**Your task:**
Match the string "will" against each line below, and copy every line that matches.

**Data listing:**
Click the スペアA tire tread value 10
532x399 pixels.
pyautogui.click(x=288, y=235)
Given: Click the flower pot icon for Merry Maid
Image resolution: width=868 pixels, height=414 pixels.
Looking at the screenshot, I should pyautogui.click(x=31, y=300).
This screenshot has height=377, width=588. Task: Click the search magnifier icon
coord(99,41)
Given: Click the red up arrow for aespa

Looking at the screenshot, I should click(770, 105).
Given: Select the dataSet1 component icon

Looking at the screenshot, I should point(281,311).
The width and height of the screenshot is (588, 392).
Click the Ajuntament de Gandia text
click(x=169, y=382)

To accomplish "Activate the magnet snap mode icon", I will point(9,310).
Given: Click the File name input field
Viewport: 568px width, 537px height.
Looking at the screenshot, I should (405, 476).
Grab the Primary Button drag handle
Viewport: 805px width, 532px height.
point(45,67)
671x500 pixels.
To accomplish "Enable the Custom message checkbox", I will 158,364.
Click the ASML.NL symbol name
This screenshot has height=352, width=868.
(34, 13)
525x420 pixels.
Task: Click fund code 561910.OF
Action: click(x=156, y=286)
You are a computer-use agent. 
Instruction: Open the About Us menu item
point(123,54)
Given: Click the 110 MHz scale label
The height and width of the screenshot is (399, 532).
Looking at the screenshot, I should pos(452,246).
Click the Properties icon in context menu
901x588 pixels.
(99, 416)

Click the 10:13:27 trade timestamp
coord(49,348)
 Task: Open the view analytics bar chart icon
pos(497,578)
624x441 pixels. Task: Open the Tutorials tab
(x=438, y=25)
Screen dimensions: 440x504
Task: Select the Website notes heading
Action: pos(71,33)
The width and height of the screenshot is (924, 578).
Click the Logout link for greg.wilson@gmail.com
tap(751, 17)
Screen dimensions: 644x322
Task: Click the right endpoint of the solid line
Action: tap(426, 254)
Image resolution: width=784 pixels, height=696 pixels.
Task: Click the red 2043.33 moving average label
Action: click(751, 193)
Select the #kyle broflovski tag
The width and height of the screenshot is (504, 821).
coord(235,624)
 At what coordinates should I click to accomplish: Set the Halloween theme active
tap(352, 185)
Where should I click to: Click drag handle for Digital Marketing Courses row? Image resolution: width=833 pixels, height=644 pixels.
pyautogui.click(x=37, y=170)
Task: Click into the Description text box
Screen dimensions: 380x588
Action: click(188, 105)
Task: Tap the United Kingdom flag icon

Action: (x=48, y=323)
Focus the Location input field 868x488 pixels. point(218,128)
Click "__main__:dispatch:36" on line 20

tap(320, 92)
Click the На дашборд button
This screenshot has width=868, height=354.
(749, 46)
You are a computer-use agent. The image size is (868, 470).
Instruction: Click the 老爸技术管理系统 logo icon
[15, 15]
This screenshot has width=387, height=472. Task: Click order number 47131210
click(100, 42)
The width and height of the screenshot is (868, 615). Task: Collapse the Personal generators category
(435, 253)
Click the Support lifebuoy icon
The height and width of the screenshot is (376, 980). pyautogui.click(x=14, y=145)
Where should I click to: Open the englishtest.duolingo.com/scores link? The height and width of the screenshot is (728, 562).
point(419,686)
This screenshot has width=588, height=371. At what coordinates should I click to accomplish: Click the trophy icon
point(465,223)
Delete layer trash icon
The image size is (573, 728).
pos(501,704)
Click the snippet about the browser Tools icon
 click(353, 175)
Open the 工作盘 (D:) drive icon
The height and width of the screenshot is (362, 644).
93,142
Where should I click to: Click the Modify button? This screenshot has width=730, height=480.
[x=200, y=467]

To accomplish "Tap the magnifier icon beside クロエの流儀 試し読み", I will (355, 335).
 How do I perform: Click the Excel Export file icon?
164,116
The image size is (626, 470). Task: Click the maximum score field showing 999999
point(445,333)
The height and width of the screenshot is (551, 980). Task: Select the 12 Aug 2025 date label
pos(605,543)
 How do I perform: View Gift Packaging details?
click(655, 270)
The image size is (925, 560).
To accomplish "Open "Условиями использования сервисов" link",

**Task output:**
To accomplish "Activate the magnet snap mode icon", I will point(9,310).
To accomplish "Enable the Custom message checkbox", I will 158,364.
To accomplish "Tap the magnifier icon beside クロエの流儀 試し読み", I will (355, 335).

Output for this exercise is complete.